— start —

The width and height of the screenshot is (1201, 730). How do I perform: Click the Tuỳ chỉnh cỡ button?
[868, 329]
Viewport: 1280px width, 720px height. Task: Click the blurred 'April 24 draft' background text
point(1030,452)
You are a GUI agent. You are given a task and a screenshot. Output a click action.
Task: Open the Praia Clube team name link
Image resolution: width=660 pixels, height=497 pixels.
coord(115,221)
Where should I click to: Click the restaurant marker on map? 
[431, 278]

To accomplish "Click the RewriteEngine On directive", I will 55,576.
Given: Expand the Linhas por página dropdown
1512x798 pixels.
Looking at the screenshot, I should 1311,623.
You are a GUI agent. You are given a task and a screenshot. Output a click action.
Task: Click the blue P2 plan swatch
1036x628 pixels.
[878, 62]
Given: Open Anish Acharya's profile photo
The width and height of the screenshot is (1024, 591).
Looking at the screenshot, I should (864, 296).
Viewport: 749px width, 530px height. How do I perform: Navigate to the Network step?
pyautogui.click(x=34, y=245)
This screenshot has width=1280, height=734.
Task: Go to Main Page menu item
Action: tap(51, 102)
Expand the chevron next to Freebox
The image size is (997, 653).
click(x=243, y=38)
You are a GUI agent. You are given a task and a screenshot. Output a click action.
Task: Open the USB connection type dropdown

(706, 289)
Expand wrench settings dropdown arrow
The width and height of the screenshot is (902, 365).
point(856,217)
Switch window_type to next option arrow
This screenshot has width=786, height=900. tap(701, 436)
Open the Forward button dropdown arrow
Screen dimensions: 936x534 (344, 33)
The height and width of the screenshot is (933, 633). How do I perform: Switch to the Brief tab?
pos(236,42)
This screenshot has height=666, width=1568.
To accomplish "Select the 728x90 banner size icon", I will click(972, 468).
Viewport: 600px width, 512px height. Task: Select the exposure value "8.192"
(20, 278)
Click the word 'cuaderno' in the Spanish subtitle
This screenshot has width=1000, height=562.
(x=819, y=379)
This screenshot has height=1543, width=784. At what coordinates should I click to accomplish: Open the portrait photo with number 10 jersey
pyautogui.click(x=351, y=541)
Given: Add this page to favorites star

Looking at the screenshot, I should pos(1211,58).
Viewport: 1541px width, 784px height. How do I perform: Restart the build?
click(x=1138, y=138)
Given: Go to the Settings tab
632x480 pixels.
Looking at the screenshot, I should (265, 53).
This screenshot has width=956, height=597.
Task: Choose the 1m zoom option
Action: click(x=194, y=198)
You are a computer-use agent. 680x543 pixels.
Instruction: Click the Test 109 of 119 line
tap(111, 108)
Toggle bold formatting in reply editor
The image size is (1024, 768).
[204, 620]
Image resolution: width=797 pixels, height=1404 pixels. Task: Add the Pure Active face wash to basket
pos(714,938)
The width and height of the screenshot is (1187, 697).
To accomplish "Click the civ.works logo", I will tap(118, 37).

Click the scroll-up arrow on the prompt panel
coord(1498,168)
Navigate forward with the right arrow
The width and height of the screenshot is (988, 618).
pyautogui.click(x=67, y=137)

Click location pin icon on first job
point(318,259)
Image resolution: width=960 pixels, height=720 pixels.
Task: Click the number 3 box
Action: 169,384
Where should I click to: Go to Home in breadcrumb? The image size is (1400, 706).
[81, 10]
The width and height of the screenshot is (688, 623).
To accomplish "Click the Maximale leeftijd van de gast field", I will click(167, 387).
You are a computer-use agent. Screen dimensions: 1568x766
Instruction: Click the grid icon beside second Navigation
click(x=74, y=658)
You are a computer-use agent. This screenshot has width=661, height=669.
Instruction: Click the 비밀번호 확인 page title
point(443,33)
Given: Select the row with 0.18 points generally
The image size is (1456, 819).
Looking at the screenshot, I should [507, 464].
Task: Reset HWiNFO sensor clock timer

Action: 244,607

— end —

Directions: Copy out the rows that begin at the line containing "Viewport: 749px width, 530px" and end after the line containing "will click(972, 468).", keeping every character unchanged.

Result of the exercise:
Viewport: 749px width, 530px height. How do I perform: Navigate to the Network step?
pyautogui.click(x=34, y=245)
This screenshot has width=1280, height=734.
Task: Go to Main Page menu item
Action: tap(51, 102)
Expand the chevron next to Freebox
The image size is (997, 653).
click(x=243, y=38)
You are a GUI agent. You are given a task and a screenshot. Output a click action.
Task: Open the USB connection type dropdown

(706, 289)
Expand wrench settings dropdown arrow
The width and height of the screenshot is (902, 365).
point(856,217)
Switch window_type to next option arrow
This screenshot has width=786, height=900. tap(701, 436)
Open the Forward button dropdown arrow
Screen dimensions: 936x534 (344, 33)
The height and width of the screenshot is (933, 633). How do I perform: Switch to the Brief tab?
pos(236,42)
This screenshot has height=666, width=1568.
To accomplish "Select the 728x90 banner size icon", I will click(972, 468).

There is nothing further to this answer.